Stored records
────────

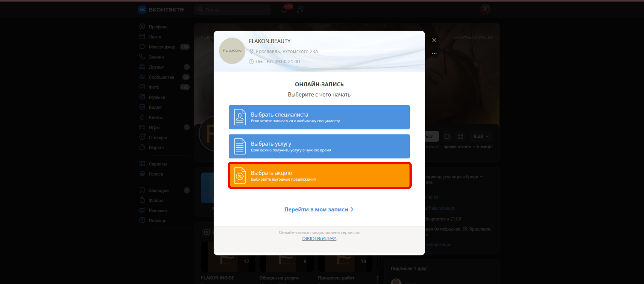Open the music note icon in header

pyautogui.click(x=300, y=9)
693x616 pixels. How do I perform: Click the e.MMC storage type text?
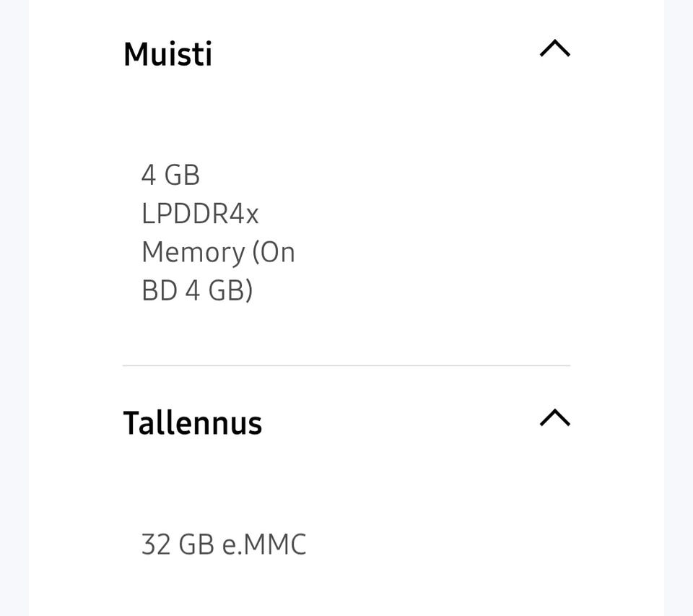tap(264, 545)
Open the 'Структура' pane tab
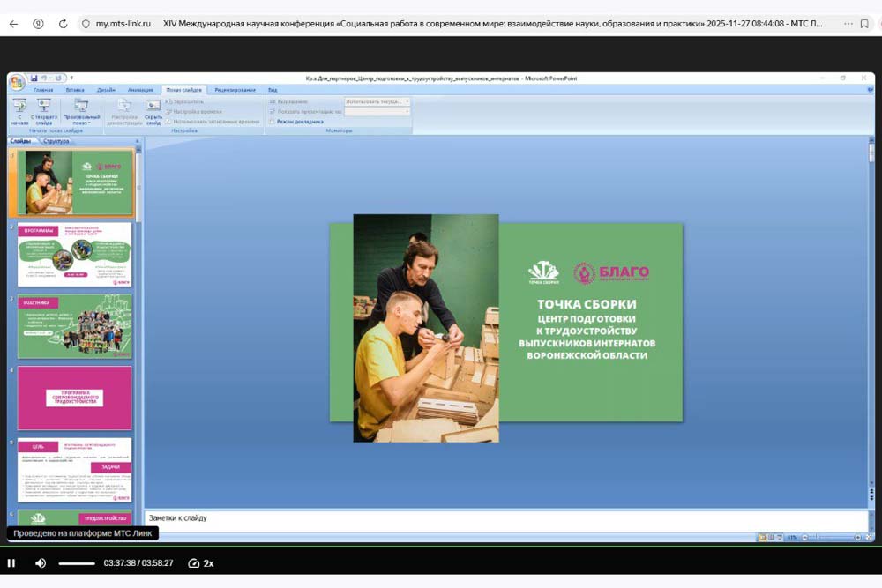The image size is (882, 588). tap(56, 141)
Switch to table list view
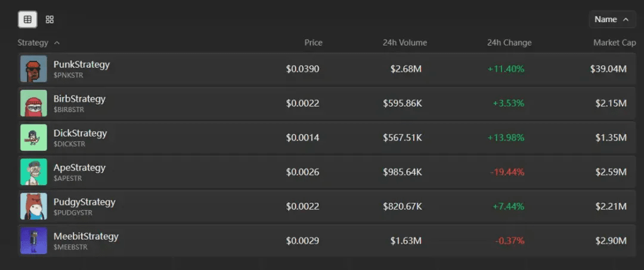 click(x=27, y=20)
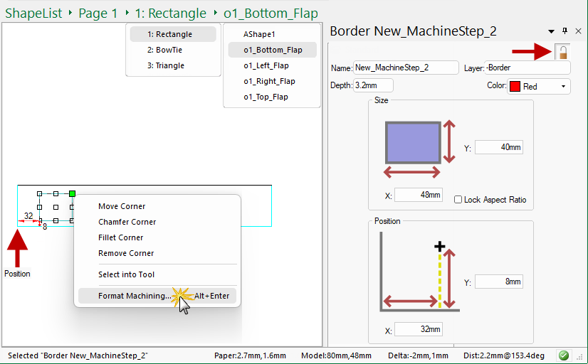Click Page 1 breadcrumb link
This screenshot has height=364, width=588.
click(x=98, y=13)
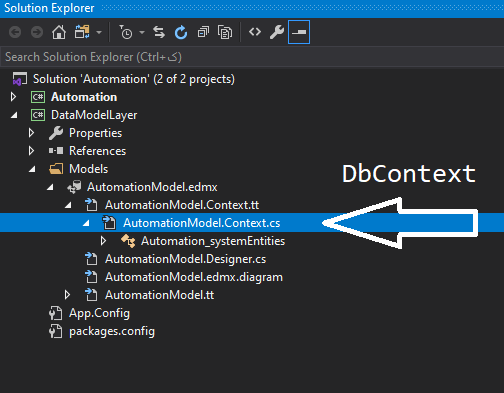Toggle Show All Files icon
Screen dimensions: 504x393
coord(225,32)
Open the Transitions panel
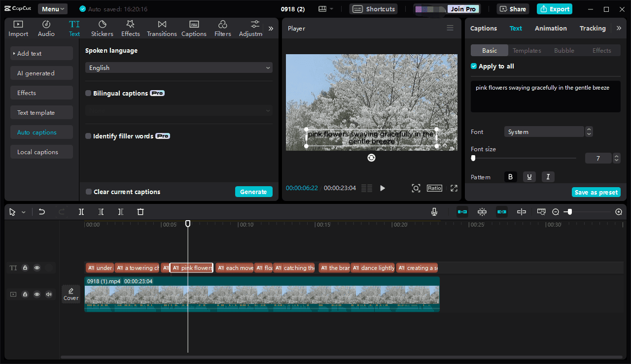Image resolution: width=631 pixels, height=364 pixels. (x=162, y=29)
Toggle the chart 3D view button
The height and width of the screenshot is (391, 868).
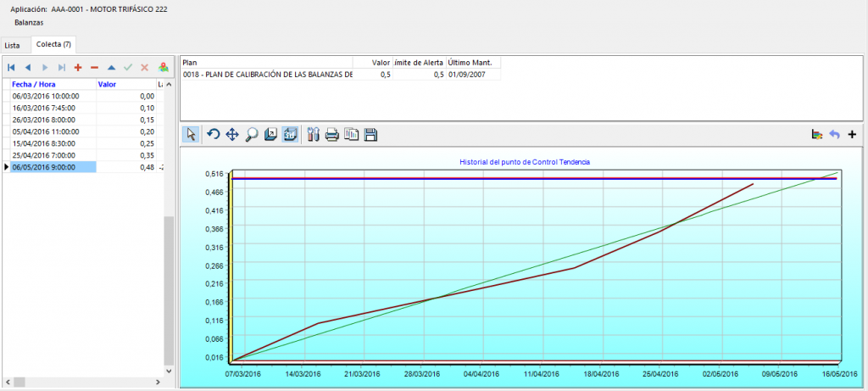[289, 134]
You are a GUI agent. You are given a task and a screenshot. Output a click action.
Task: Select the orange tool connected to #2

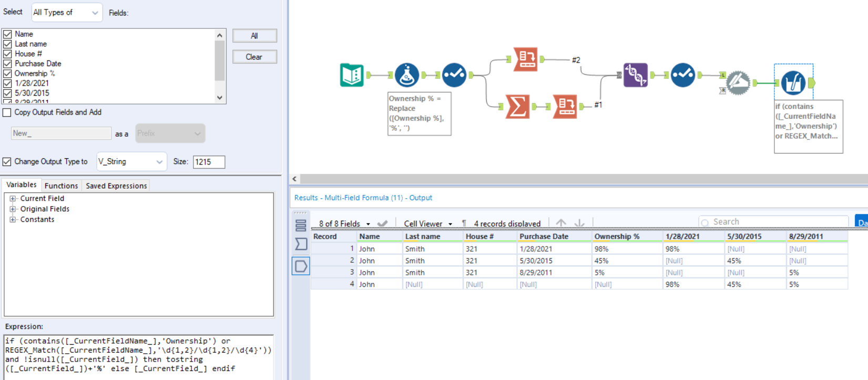[x=525, y=59]
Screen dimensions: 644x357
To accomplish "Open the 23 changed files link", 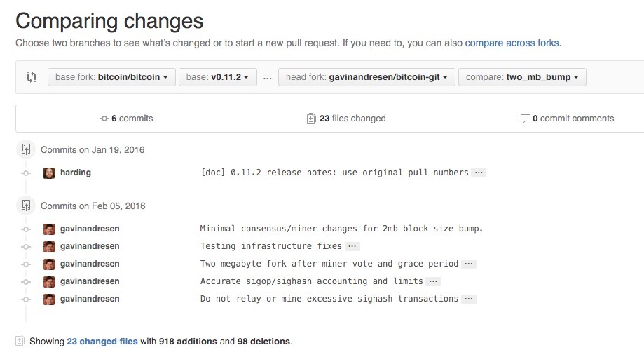I will [102, 342].
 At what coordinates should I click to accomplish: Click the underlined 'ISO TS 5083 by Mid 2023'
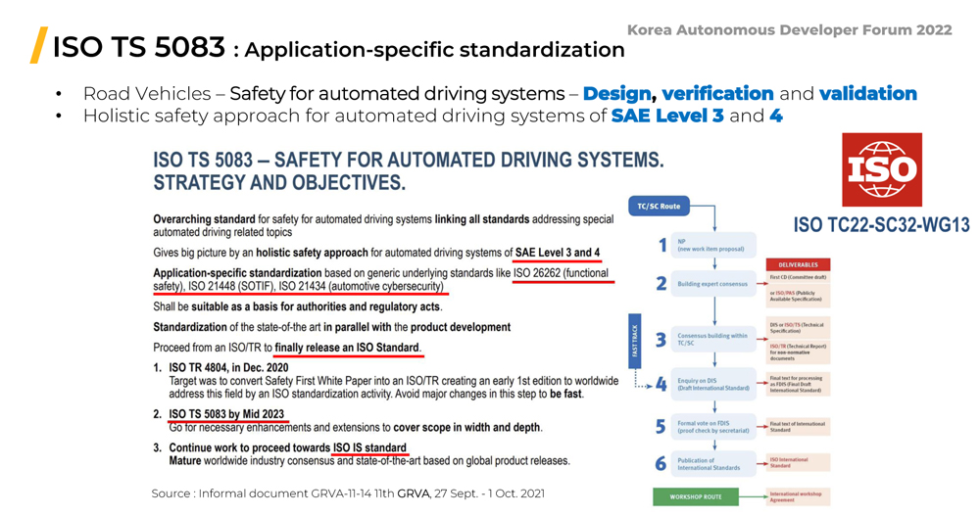click(226, 414)
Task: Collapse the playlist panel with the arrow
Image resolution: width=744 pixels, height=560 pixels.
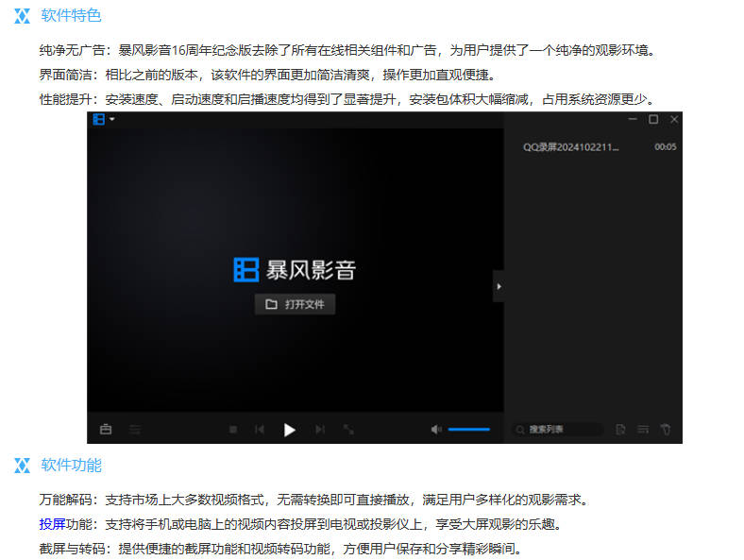Action: [x=499, y=286]

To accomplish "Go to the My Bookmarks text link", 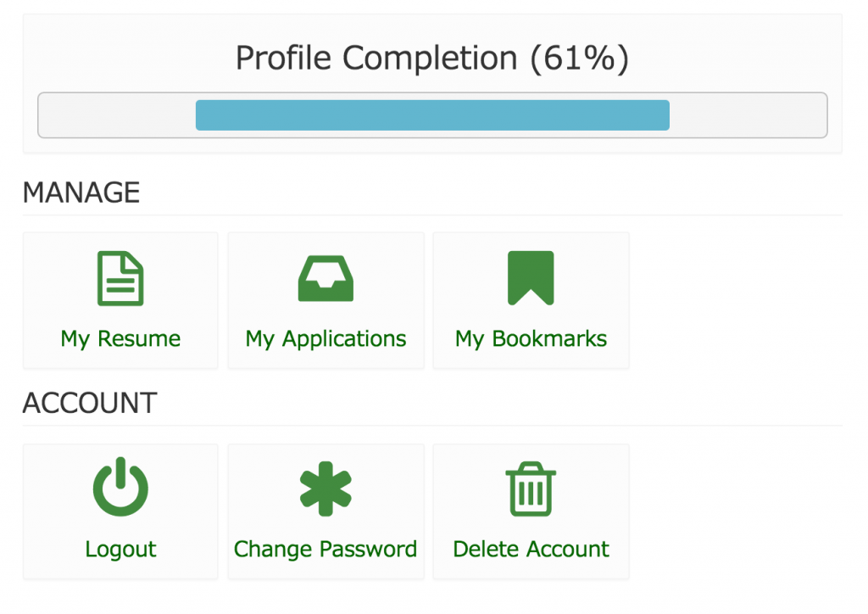I will click(x=531, y=339).
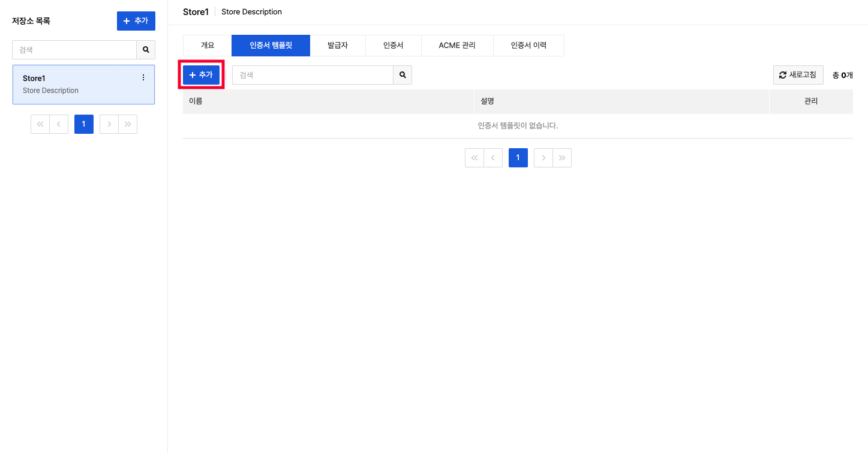Image resolution: width=868 pixels, height=453 pixels.
Task: Go to next page of template table
Action: tap(543, 158)
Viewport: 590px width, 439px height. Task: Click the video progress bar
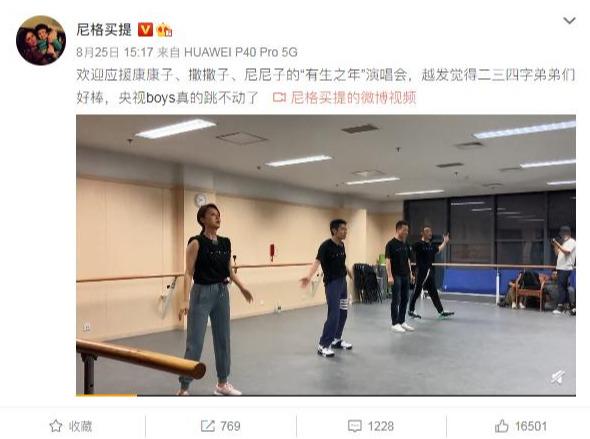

────────

=== Your objective ===
Look above for the line containing "Toggle the chart 3D view button", then write out every line from there down to the line containing "Screen dimensions: 644x357", that line included, with no pictures.

=== Answer to this task ===
Toggle the chart 3D view button
The height and width of the screenshot is (391, 868).
[289, 134]
You are a GUI agent. You are given a task and a screenshot. Output a click action.
Task: Select the orange tool connected to #2

[x=525, y=59]
Screen dimensions: 644x357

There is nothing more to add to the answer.